Ms Collins voted to confirm Ms Jackson to the US Court of Appeals for the District of Columbia Circuit in 2021, along with Republican Sens Lindsey Graham of South Carolina and Lisa Murkowski of Alaska. But she had criticised Mr Biden for announcing that he would nominate a Black woman to the Supreme Court, which she called “clumsy at best.”
Democrats spent millions of dollars in 2020 attempting to beat Ms Collins in Maine after she voted to confirm Supreme Court Justice Brett Kavanaugh in 2018 after he had vehemently denied allegations of sexual assault and she delivered a fiery speech defending her decision.
But she won the state overwhelmingly despite President Joe Biden winning the state and she voted against confirming former president Donald Trump’s nominee Amy Coney Barrett to replace the late Justice Ruth Bader Ginsburg just weeks before the election. Ms Collins also voted to confirm both of former president Barack Obama’s Supreme Court nominees Sonia Sotomayor and Elena Kagan.

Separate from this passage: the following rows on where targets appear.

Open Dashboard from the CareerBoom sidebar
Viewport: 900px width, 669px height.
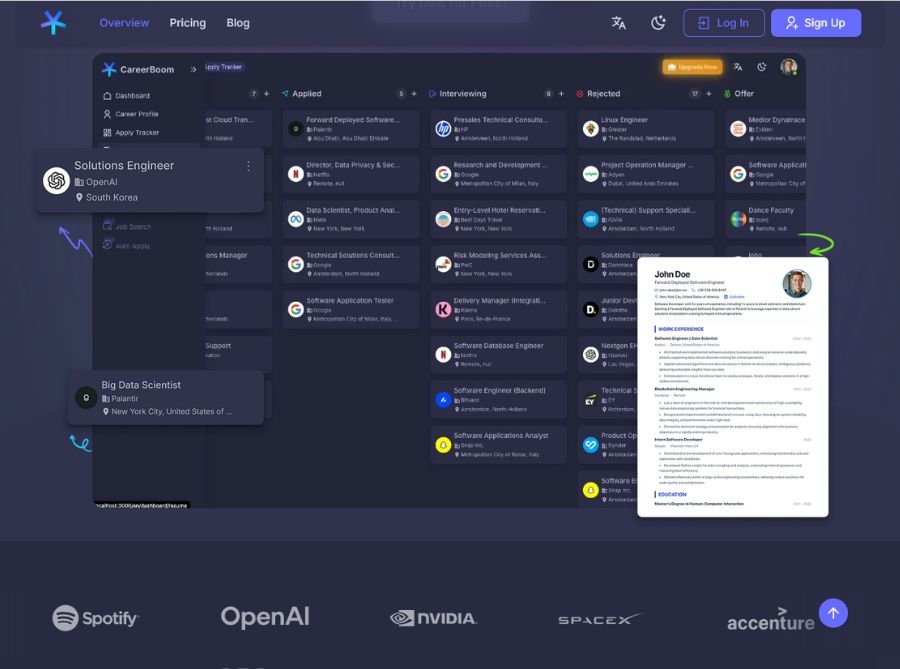(x=130, y=95)
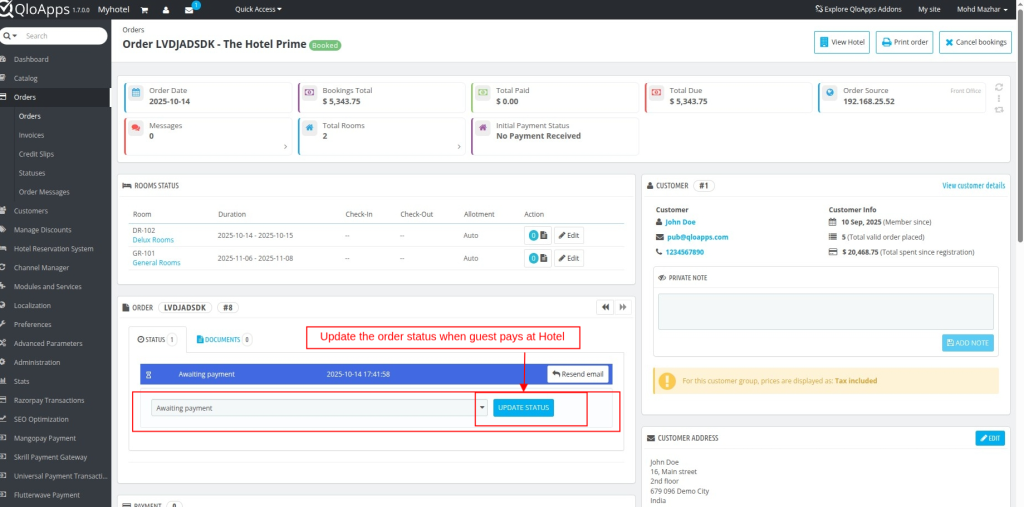Click the customer icon in top bar

[165, 9]
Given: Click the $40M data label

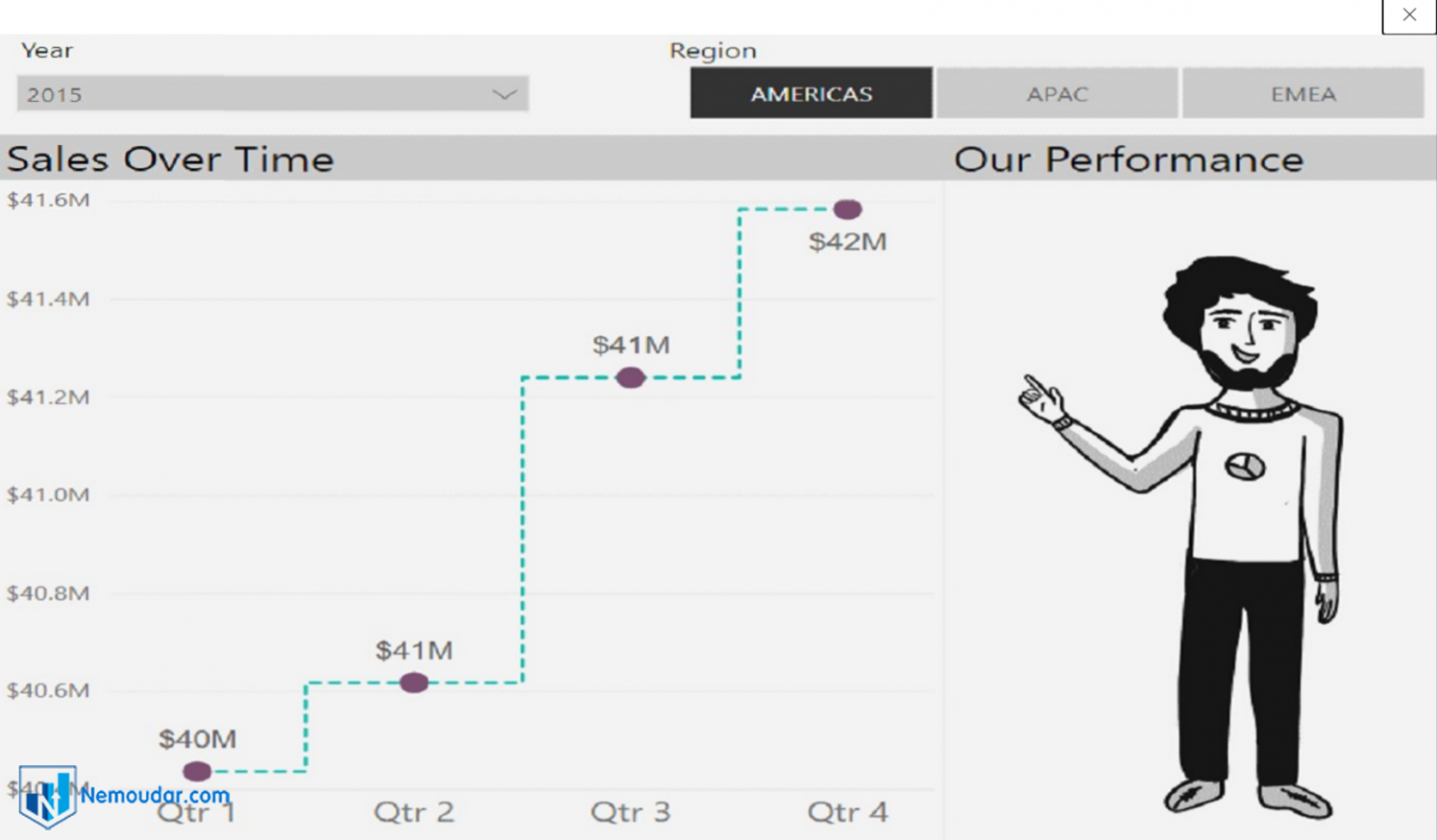Looking at the screenshot, I should pos(197,739).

Senate Judiciary Committee Chairman Dick Durbin said on Tuesday that he had been quietly lobbying Republican Senators to vote to confirm Ms Jackson.
“There are those within the Republican Party I know from speaking to them who understand the historic significance of this nomination, and want to make sure that Mr Lincoln’s party, the Grand Old Party, is on board,” he said. “I think that can happen. We’re going to work toward that end.”